_To do_
Would you please retype, exactly, the lines of the listing below between the line with "Given: Open VST Effects FX tile" and the line with "This screenshot has height=819, width=1456.", inclusive?

_The data_

++++++

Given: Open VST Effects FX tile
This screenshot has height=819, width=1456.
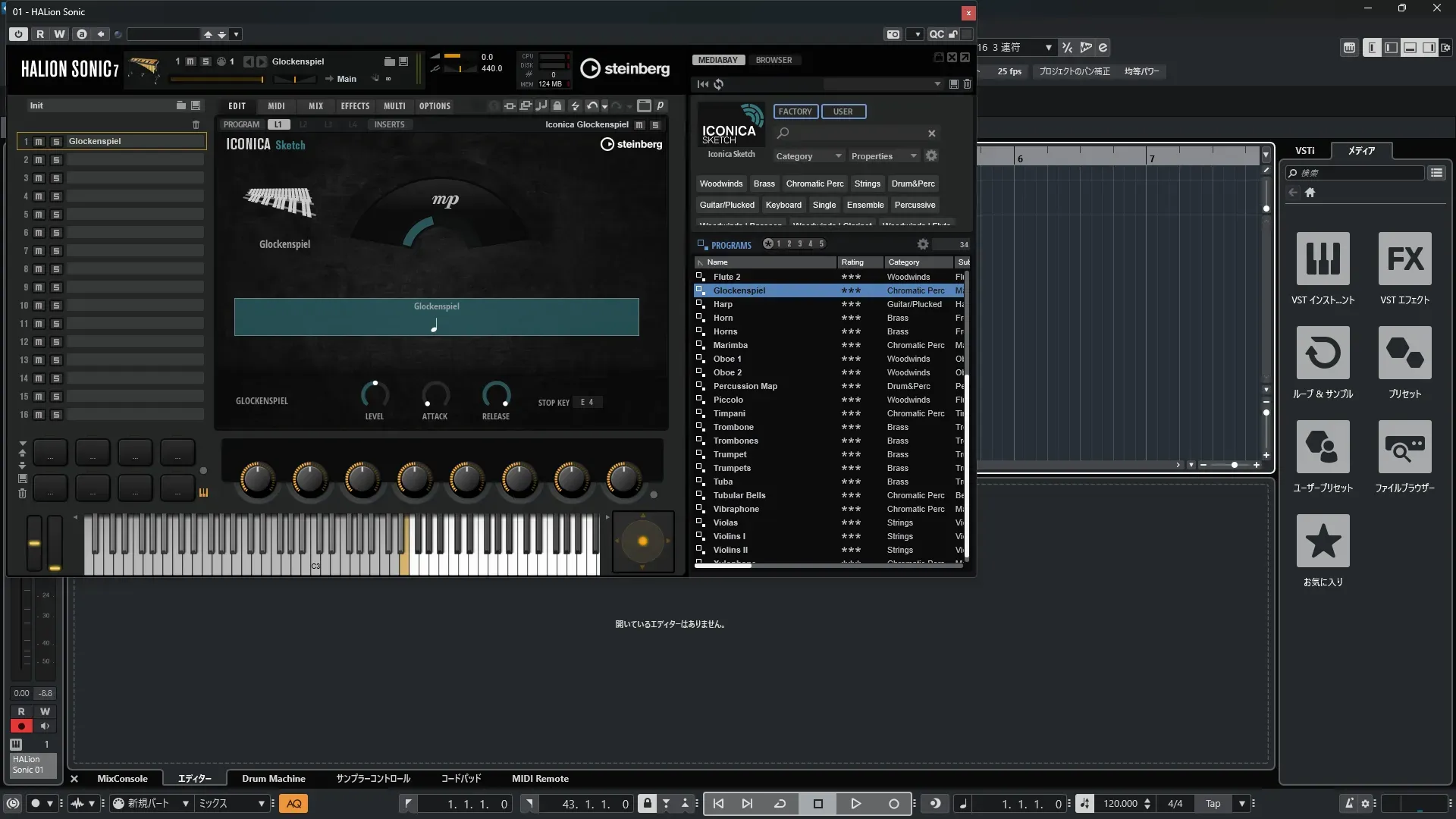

++++++

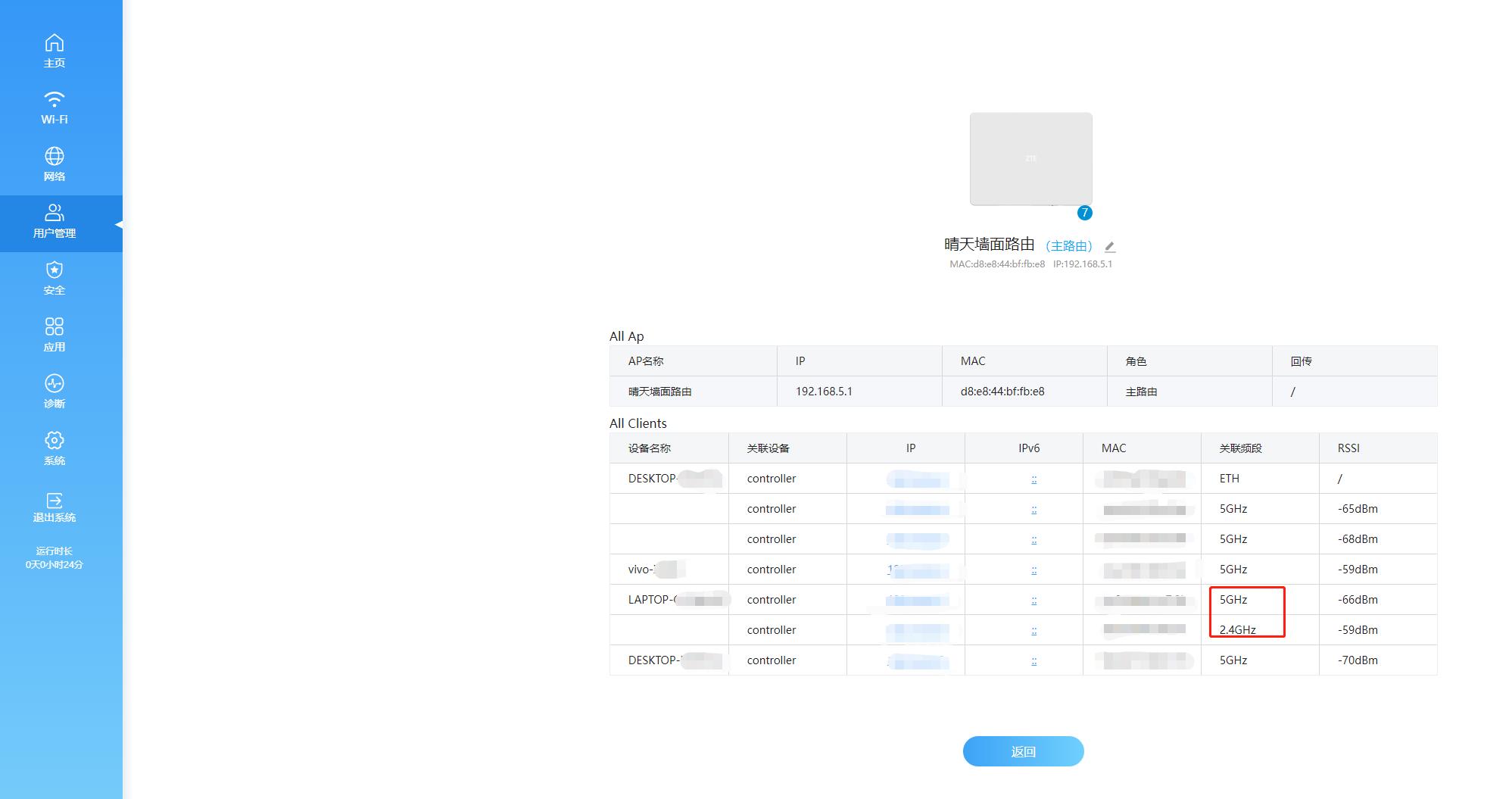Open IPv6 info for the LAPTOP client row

++++++

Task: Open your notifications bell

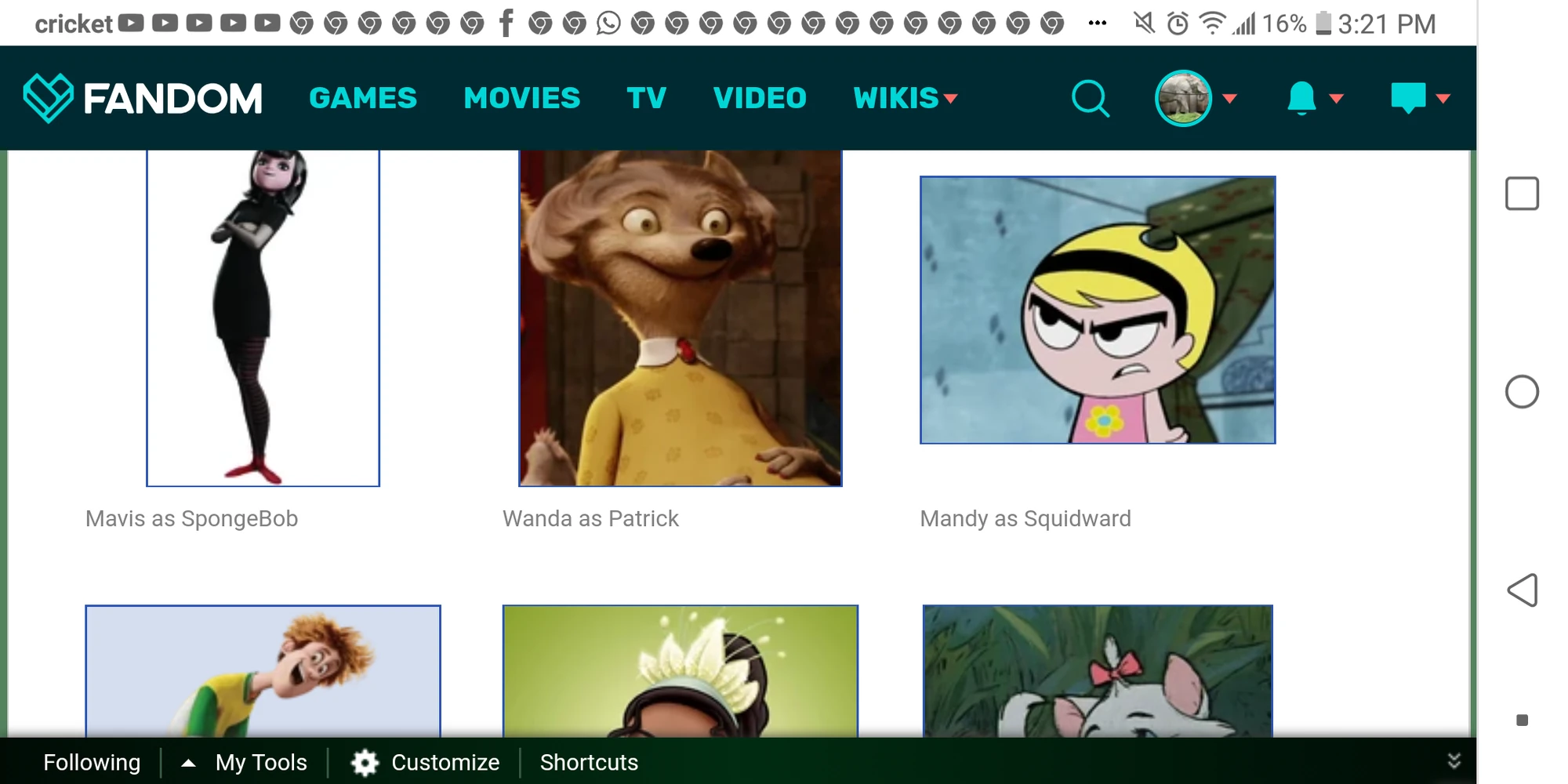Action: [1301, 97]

++++++

_Answer box_
Given: Open VST Effects FX tile
This screenshot has height=819, width=1456.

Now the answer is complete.